AI is already changing the world of work, but that doesn’t mean it’s going to replace the need for people. 


Michael Littman, Professor of Computer Science at Brown University, believes that it will ultimately lead to new types of jobs for humans and increase the demand for roles like engineers and data scientists at all sorts of companies.


Law and accountancy firms are now using AI-based technologies to scour through reams of paperwork and data to identify patterns in lease contracts or suspicious transactions. Rather than replacing human work, this is said to be facilitating new insights and services. 

Other firms have been using AI to do things like creating company policies. HR experts have described the results as impressive but concluded that, “this technology works best as a support to the real people operating it, rather than a replacement.”


I asked OpenAI’s DALL·E to create an image incorporating early computer programming, AI and a time-traveling DeLorean

Back to the future...


LLMs like ChatGPT might mark the pinnacle of Grace Hopper’s ambition to break down the barriers of communication between humans and computers.

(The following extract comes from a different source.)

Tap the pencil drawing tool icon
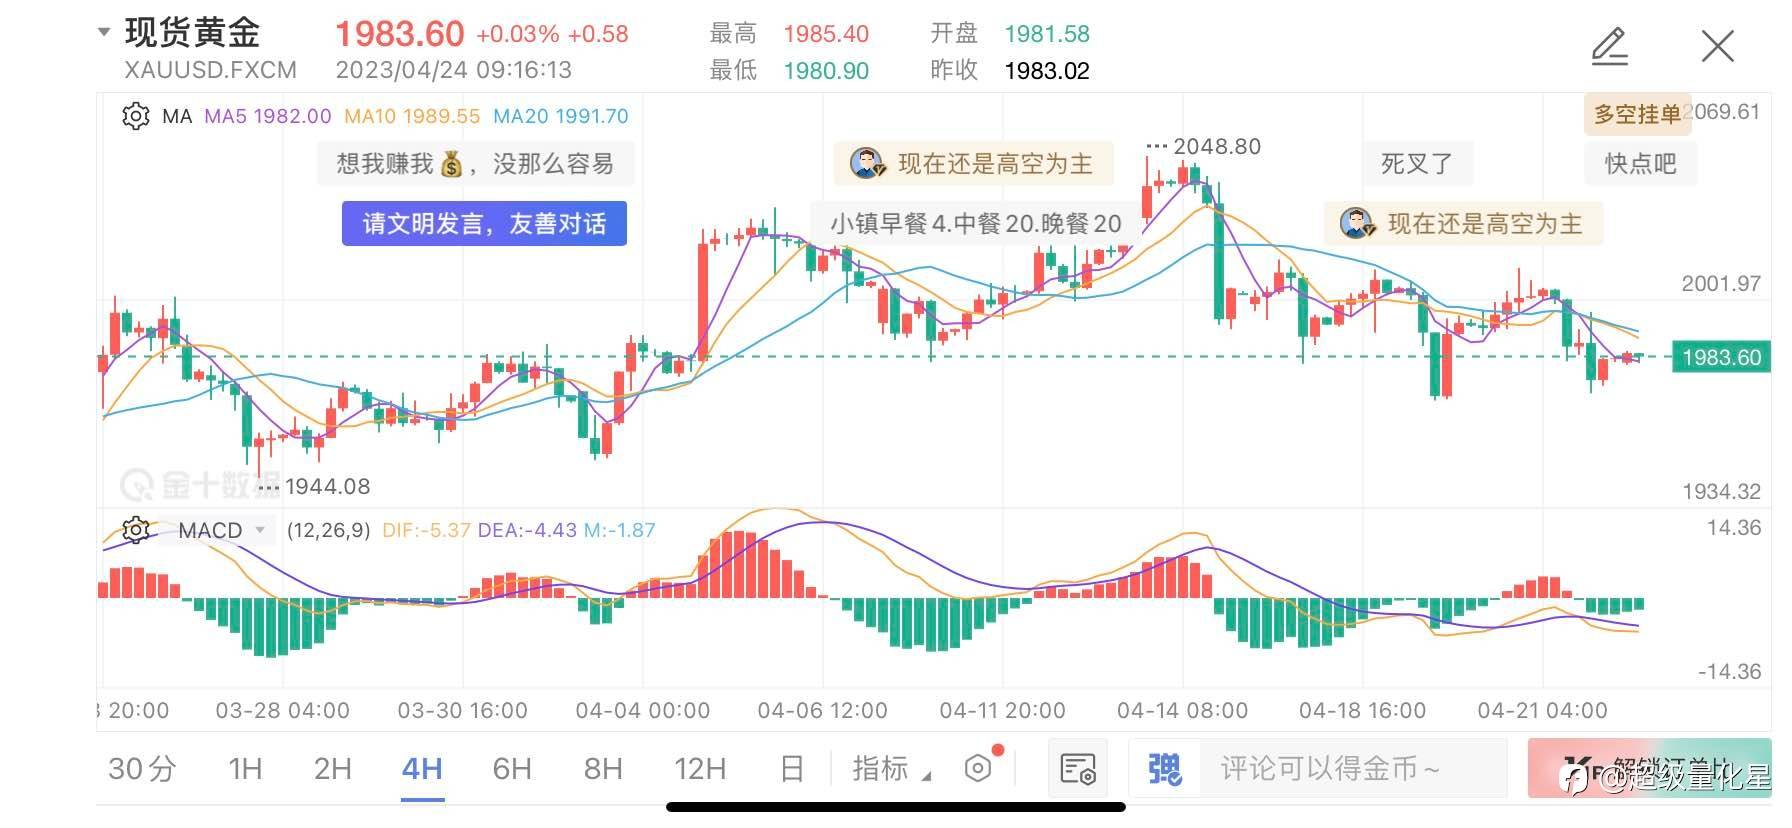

Back when Hopper was trying to get her idea off the ground, she believed that the concern over processing speed wasn’t the only factor driving resistance from her colleagues. The ‘high priests’, as she called them, were resistant to change because they wanted to guard their prestigious status as the exclusive few who were able to operate and program these complex new machines.

Of course, in the end Hopper’s initiative didn’t reduce the need for expertise: it created new specialisms which paved the way for the revolution in computing that followed.


The potential for LLMs may be even more exciting and transformative. Just as long as we don’t lose sight of how this technology works. And when it doesn’t.